Boeing puts Wichita flight line, hangar complex on the market

Boeing this month officially put its sprawling 325-acre flight line and hangars in south Wichita on the market, three months after the site’s large office complex went up for sale.

The facilities are for sale as Boeing works to close its Wichita plant and move the work to Oklahoma City, San Antonio and Puget Sound.

Marketing materials call the property a “World Class Maintenance Complex.”

Sales information for the flight line and hangars says 61 buildings on the east side of South Oliver are for sale.

They include massive hangars and smaller storage and other buildings totaling more than 1.2 million square feet. The property has heavy power and natural gas lines and “potential runway access to McConnell Air Force Base.”

In March, Boeing began marketing its 85-acre office complex, which includes three office buildings, a lake and thousands of parking spaces.

The office complex will be available for occupancy this year. Boeing will vacate the flight line and hangars next year.

The future of the site is important to Wichita, where Boeing has had a presence for more than 85 years.

On the flight line, thousands of historic military planes — Stearman trainers, Boeing B-29 Superfortresses, B-47 Stratojets and B-52 Stratofortresses — were flight-tested and prepared for delivery after being produced inside facilities now owned by Spirit AeroSystems.

Inside the hangars, workers modified and maintained large Boeing planes, such as Air Force One, E-4B, B-52, KC-135, the KB-29 tanker, 747, A-6 and other aircraft.

The facilities are being marketed by real estate firm CBRE.

The properties can be sold or leased separately or as an entire campus, according to information on CBRE’s website.
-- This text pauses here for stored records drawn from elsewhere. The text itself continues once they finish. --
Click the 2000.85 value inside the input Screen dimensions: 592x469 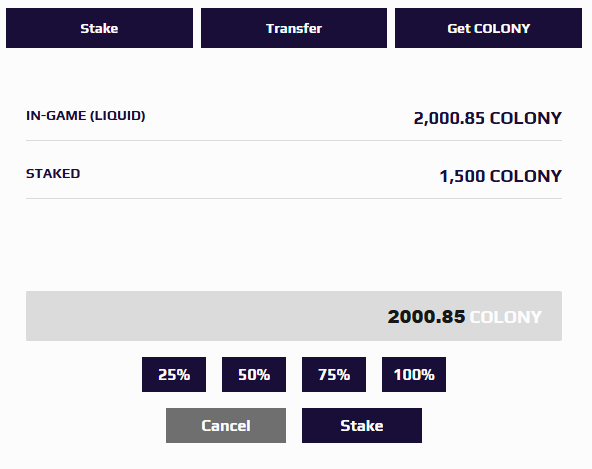[426, 316]
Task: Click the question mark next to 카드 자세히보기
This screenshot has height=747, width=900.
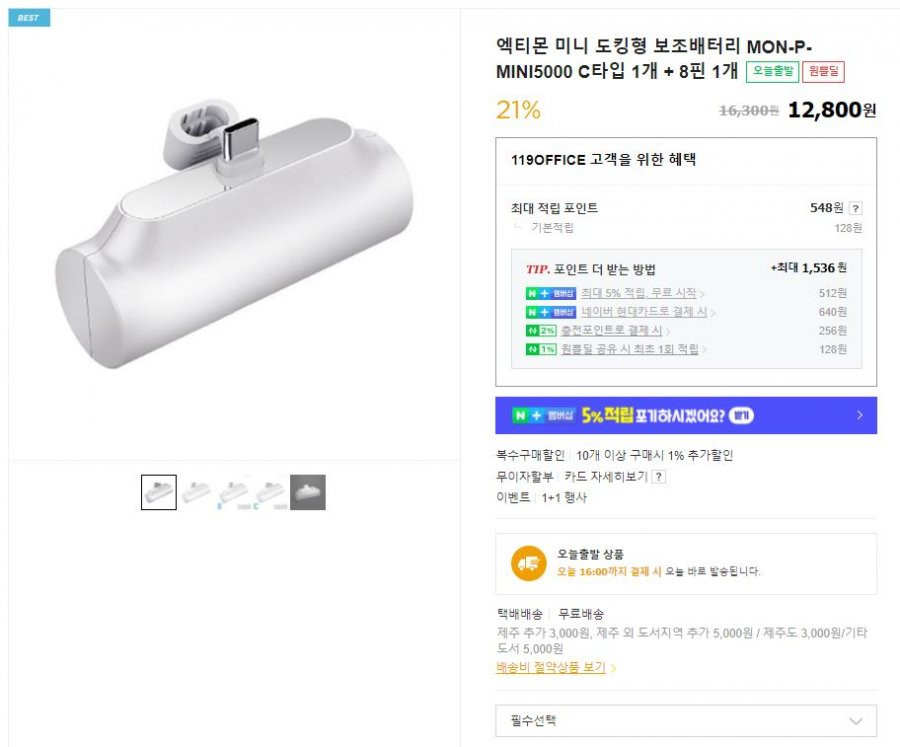Action: pyautogui.click(x=659, y=477)
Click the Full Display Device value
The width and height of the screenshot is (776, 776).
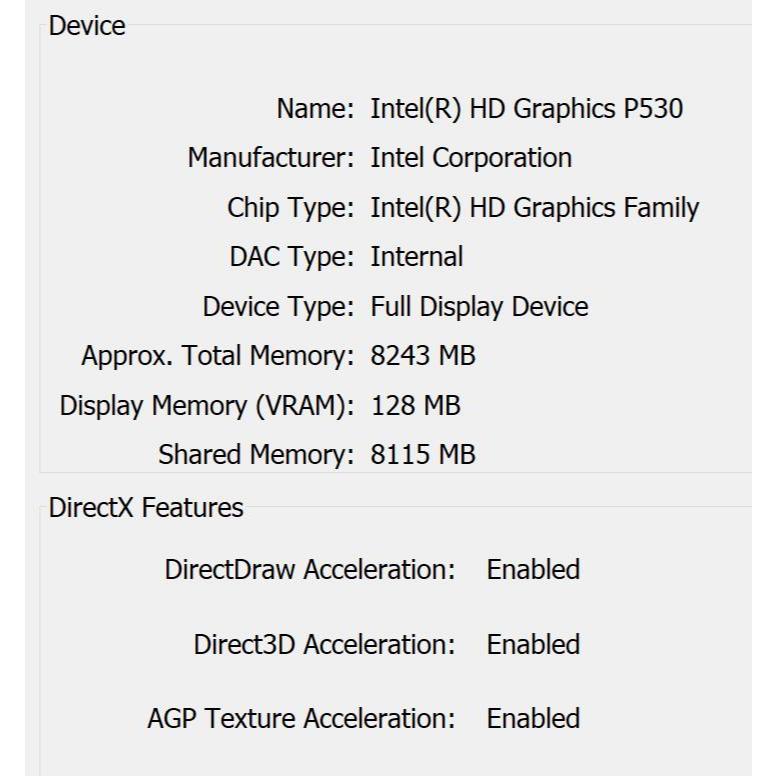click(x=479, y=307)
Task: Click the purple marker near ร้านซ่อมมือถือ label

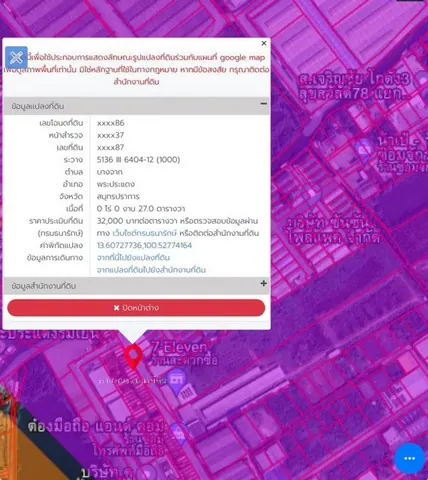Action: (x=179, y=433)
Boeing spokeswoman Kathleen Spicer declined to comment on what kind of interest has been shown from potential buyers.

“However, we can tell you that Boeing is striving to be a good neighbor and is working with the people of this region to dispose of this important property in a manner benefitting the community,” Spicer said in an e-mail.

Boeing has long had an agreement in place with McConnell Air Force Base for shared runway access and operations.

“Any entity that requires flight line operational activities would need to facilitate their own agreement with the Air Force,” Spicer said in the e-mail.

Marketing materials for Boeing’s flight line and hangar space include the following about the facilities:

• Commonly referred to as the North hangar, Building 4-056G is a large three-bay aircraft hangar used for maintenance and modification operations. The 330,035-square-foot hangar includes mezzanine and second-story support office space. Two bays can hold aircraft up to the size of a Boeing 747-8. (Boeing used the two bays to accommodate E-4B and VC-25 aircraft, commonly called Air Force One.) The third bay is large enough for a 747-400. That bay was used for Boeing’s Airborne Laser project designed to shoot down ballistic missiles, which used a 747-400 freighter as its platform, and other programs. The hangar was built in 1952 to take on B-47 operations. It was later expanded so a 747’s tail could fit through the door.

• Building 4-140H, a modification support hangar, includes high-bay hangar space that can accommodate aircraft as large as a 747-8 and a low-bay maintenance building. It also includes office space and 239,815 total square feet.

The hangar, built in 1986, was used to modify 767 tankers for Italy and Japan, according to former employees.

• Building 4-016K, a large, 1950s Quonset hut-style aircraft hangar, is big enough to accommodate 767-200, B-52H, C-32, C-40, E-6 and KC-135 aircraft, marketing materials say. The hangar, built in 1954, measures 47,624 square feet. The hangar is currently being used by volunteers who are restoring a B-29 known as Doc.

• Building 4-118F, which employees commonly call the South hangar, includes four large hangar bays for maintenance and modification operations and support office space totaling 221,269 square feet. The building is leased to Spirit AeroSystems through June 30, 2017. Spirit uses the space for its Boeing 787 Dreamliner program. It’s the hangar where Boeing B-52 and KC-135 modifications took place.

• Building 4-023L includes offices, electronic laboratories and a fire department building, which includes fire truck bays. It totals 59,121 square feet of space.